The Only Bad Quality
- For some unexplained reason, Birdie disappears from the film midway and never even gets mentioned again by the other characters after she's gone.
- The film’s original title was Best Performance. Producer Darryl Zanuck was inspired to change it to All About Eve after reading Addison DeWitt’s opening monologue in the script.
- The original story was inspired by the real-life experience of Polish-born actress Elisabeth Bergner, who had once befriended an unscrupulous young actress. Mary Orr, who wrote the short story “The Wisdom of Eve” on which the film is based, received no onscreen or official credit for her story.
- Screenwriter Joseph L. Mankiewicz disclosed that the archetype for the character Margo Channing was 18th-century English actress Peg Woffington. He added that she represented “every woman for whom acting was identical with existence.”
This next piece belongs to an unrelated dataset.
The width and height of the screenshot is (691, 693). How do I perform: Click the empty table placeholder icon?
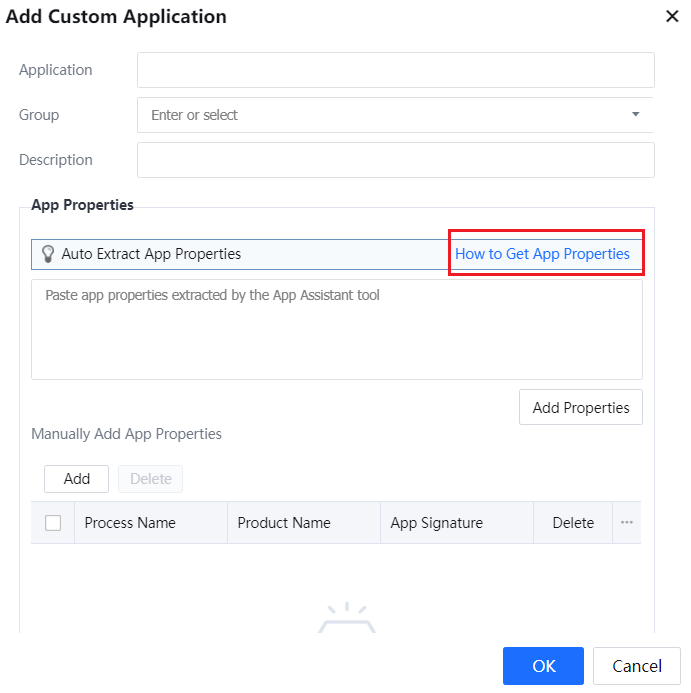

- Claudette Colbert was originally cast in the role of Margo Channing but was forced to withdraw from the production when she injured her back. Bette Davis was then offered the role, which revitalized her career.
- Zsa Zsa Gabor was newly married to George Sanders (Addison DeWitt) and kept dropping by set because she was worried about the young blonde ingénue acting opposite him? It was none other than Marilyn Monroe.
- Bette Davis and co-star Gary Merrill became romantically involved during filming. They married in July 1950 and adopted a baby girl, whom they aptly named Margot.
- For the film’s Hollywood premiere at Grauman’s Chinese Theater, publicist Julian Myers convinced the neighboring Roosevelt Hotel to blackout most of its neon letters to spell “Eve”.
- All About Eve received 14 Academy Award nominations—a record that remained unbroken until 1998, when it was tied by Titanic (and later La La Land).
- Bette Davis and Anne Baxter were both nominated for Best Actress, marking the first time two actresses were nominated for starring roles in the same film. They both lost to Judy Holliday in Born Yesterday.
- This is the only film ever to receive four female acting Academy Award nominations – Bette Davis and Anne Baxter were nominated for Best Actress, while Celeste Holm and Thelma Ritter were nominated for Best Supporting Actress.